Millet and Vegetable Idli
Idlis are a famously healthy snack, primarily because they are steamed, not fried. This cooking method preserves nutrients and avoids the extra fat that can burden your digestive system. By making them with millet flour, like ragi, instead of just rice, you increase the fibre content, which aids bowel regularity. The real gut-friendly magic happens if you allow the batter to ferment. Fermentation creates natural probiotics—beneficial bacteria that support a healthy gut microbiome, which is crucial for strong immunity and digestion. Incorporating finely grated vegetables like carrots or zucchini into the batter adds extra vitamins and fibre, making these soft, fluffy cakes a powerhouse of nutrition perfect for a rainy evening.

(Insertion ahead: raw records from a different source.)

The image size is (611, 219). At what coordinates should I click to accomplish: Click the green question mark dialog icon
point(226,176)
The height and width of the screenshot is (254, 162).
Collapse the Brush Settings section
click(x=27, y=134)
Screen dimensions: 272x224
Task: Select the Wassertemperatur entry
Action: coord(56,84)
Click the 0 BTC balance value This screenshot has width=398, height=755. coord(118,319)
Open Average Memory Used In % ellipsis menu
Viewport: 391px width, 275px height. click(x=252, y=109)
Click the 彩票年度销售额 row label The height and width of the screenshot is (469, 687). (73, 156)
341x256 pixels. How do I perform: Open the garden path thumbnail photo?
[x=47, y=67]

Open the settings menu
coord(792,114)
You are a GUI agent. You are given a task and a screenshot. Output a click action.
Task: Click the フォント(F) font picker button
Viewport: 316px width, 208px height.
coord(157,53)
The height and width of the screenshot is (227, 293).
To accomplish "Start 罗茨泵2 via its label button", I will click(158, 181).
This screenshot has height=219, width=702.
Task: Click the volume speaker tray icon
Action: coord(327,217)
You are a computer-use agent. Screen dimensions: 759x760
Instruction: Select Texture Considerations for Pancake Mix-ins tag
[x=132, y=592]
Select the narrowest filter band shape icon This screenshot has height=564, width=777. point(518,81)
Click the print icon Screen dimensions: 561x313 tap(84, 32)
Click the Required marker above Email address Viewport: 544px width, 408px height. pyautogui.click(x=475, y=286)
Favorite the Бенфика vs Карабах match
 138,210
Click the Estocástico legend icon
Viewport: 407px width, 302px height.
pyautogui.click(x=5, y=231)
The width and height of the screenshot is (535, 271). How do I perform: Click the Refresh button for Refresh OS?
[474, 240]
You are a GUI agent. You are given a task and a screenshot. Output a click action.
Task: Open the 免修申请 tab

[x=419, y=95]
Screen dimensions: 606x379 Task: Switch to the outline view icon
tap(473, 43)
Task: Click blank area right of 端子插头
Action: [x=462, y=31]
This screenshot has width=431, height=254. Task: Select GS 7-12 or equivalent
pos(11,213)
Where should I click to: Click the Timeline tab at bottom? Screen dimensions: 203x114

Roasted Makhana (Fox Nuts)
When you crave a crunchy, salty snack, roasted makhana is one of the best alternatives to a bag of chips. These puffed lotus seeds are incredibly light, low in calories, and naturally gluten-free. They are also known for being easy on the stomach. You can prepare a large batch by dry-roasting them in a pan until they are crisp. For flavour, toss them in a teaspoon of ghee with spices like turmeric and black pepper. Ghee helps stimulate digestive juices, while turmeric is a potent anti-inflammatory agent. This simple, addictive snack satisfies the need for a crunchy texture without the oil and digestive distress of deep-fried options.
Warm Sweet Potato Chaat
Street-style chaat is a monsoon favourite, but it can be a source of stomach infections. A safer and healthier version can be easily made at home with sweet potatoes. This root vegetable is an excellent source of fibre, which feeds good gut bacteria and helps keep you full. Simply boil and dice sweet potatoes, then toss them while warm with a squeeze of lemon juice, roasted cumin powder, and a pinch of black salt. This warm chaat is comforting and provides a good dose of vitamins A and C. It offers the tangy, spicy flavours of chaat you love while being incredibly soothing for the digestive system, unlike its fried-potato equivalent.
Homemade Kanji
During the monsoon, drinking your nutrients can be a great way to support gut health. Kanji is a traditional North Indian fermented drink, typically made from black carrots, but beetroot works well too. The process is simple: vegetables are submerged in water with salt and mustard seeds and left to ferment for a few days. This fermentation process creates a beverage teeming with probiotics, which are live beneficial bacteria that help balance your gut flora. A glass of tangy kanji can aid digestion, reduce bloating, and help cleanse the system. It's a refreshing, savoury drink that provides hydration and a powerful dose of gut-friendly microbes.